HAZLETON, Pa. — Penn State Hazleton will host a saxophone recital and lecture at 7:30 p.m. on Wednesday, Jan. 15, 2020. The presentation, “Over 100 Years of Women and the Saxophone,” will be held in the Black Box Theater of the Slusser/Bayzick Building. Admission is free and the event is open to the campus community and the public.
“The presentation will celebrate the pioneering women who promoted the saxophone as an instrument capable of crossing all stylistic boundaries while exhibiting the highest levels of skill, technique and musicality,” said Thomas Smialek, professor of music and integrative arts at Penn State Hazleton. “It is an honor and a privilege to welcome these talented performers to Penn State Hazleton.”
During the event, British saxophonists Amy Green and Charlotte Harding will perform a sampling of pieces that were played in a variety of venues from wind band concerts, social/fraternal club entertainments, lyceum and vaudeville to early phonograph recordings and radio broadcasts. Green and Harding will be joined by pianist Ann Lee of Alexandria, Virginia.
To accompany the performance, Smialek will provide an illustrated commentary on the accomplishments of 19th-century saxophonists Etta Morgan, Louise Linden and Bessie Mecklem. The early 20th century will be represented by Helen May Butler and Ivy Benson, who led their own all-female bands. The program also will include performances of recent works by Charlotte Harding and L.A. Logrande, who have composed extensively for the saxophone.
The presentation will be repeated on two other occasions during Green and Harding’s 10-day visit to the United States. On Jan. 10 they will appear with Smialek and Logrande at the 42nd U.S. Navy Band International Saxophone Symposium at George Mason University in Fairfax, Virginia.

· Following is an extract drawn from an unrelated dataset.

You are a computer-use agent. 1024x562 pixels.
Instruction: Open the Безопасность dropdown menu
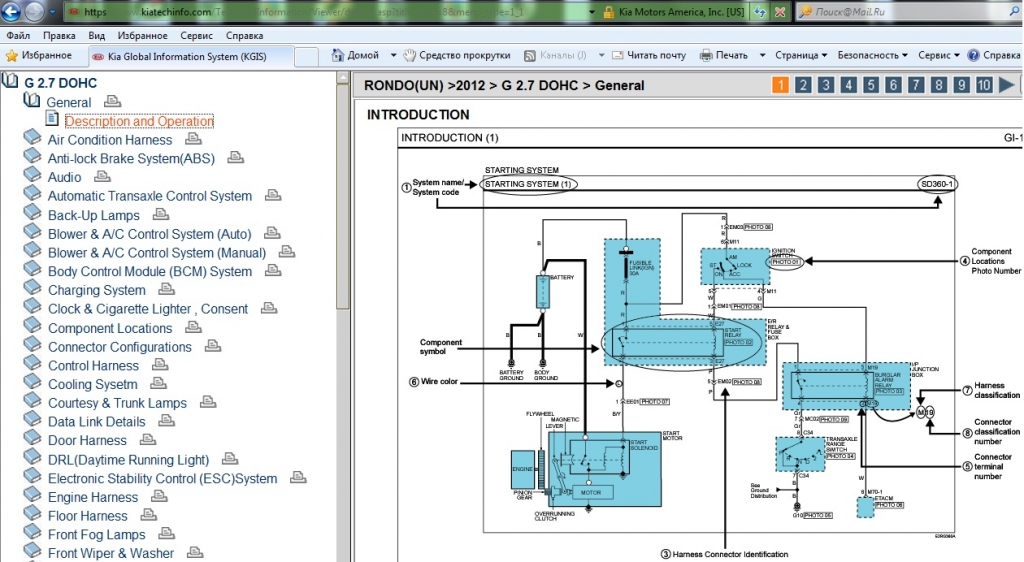click(872, 55)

Their final performance will take place at 7:30 p.m. on Jan. 16 in the Penn State School of Music Recital Hall, located in Music Building I at University Park.
Green is one of the U.K.’s leading saxophonists. Twice selected as a Park Lane Group artist, she was the first saxophonist to win the Edward & Helen Hague Woodwind Prize and received the Royal College of Music’s Tagore Gold Medal. She has given recitals at the Royal Festival Hall, Royal Albert Hall Elgar Room, Cadogan Hall, St. Martin in the Fields, St. John’s Smith Square, and in the BBC Proms Plus series. Green is soprano saxophonist in the Laefer Quartet and saxophonist in the Riot Ensemble and ANIMA. Her orchestral work includes the London Symphony Orchestra, Royal Philharmonic Orchestra, BBC Symphony Orchestra, Royal Liverpool Philharmonic Orchestra, Philharmonia Orchestra, Bournemouth Symphony Orchestra, English National Opera, Rambert Dance Company, and the Michael Nyman Band. She appeared on the acclaimed Vida Guitar Quartet’s 2017 album “Bachianas.” Green studied at the Royal College of Music in London with Kyle Horch and at the Paris Conservatoire with Claude Delangle.
Harding is an award-winning graduate of the Royal College of Music, London, where she studied composition with Mark-Anthony Turnage and saxophone with Martin Robertson. Her recent projects include composing “Them” for the BalletBoyz double bill “Them/Us,” which made its London debut at Sadler’s Wells followed by runs at the Vaudeville Theatre (West End) and Edinburgh Fringe Festival; “Convo” for massed ensemble, which premiered at The Royal Albert Hall; and orchestrating and arranging the music of Barry White for The Love Unlimited Synth Orchestra (British Paraorchestra), which premiered at Glastonbury Festival 2019. Works for saxophone include “Voyage – A Concerto for Soprano Saxophone,” which has been performed by eminent saxophonists including Richard Ingham and Gerard McCrystal, and “Solstice,” which was the set piece for the Clarinet and Saxophone Society of Great Britain’s Young Saxophone Soloist Competition 2019.
Green and Harding premiered “Over 100 Years of Women and the Saxophone” in 2015 at the 17th World Saxophone Congress in Strasbourg, France. Their project has since been repeated at other academic conferences across the United Kingdom.
For the past 10 years, Smialek and his co-investigator, composer L.A. Logrande, have been researching the early history of the saxophone in the United States, with particular emphasis on women who they found to have performed across a wide range of settings prevalent in 19th-century cultural life. Their work has been presented at regional and national meetings of the North American Saxophone Alliance (NASA) and three articles have been published in NASA’s scholarly journal “The Saxophone Symposium.” Their series of lecture-recitals with Green and Harding also will be performed in the United Kingdom in March 2021.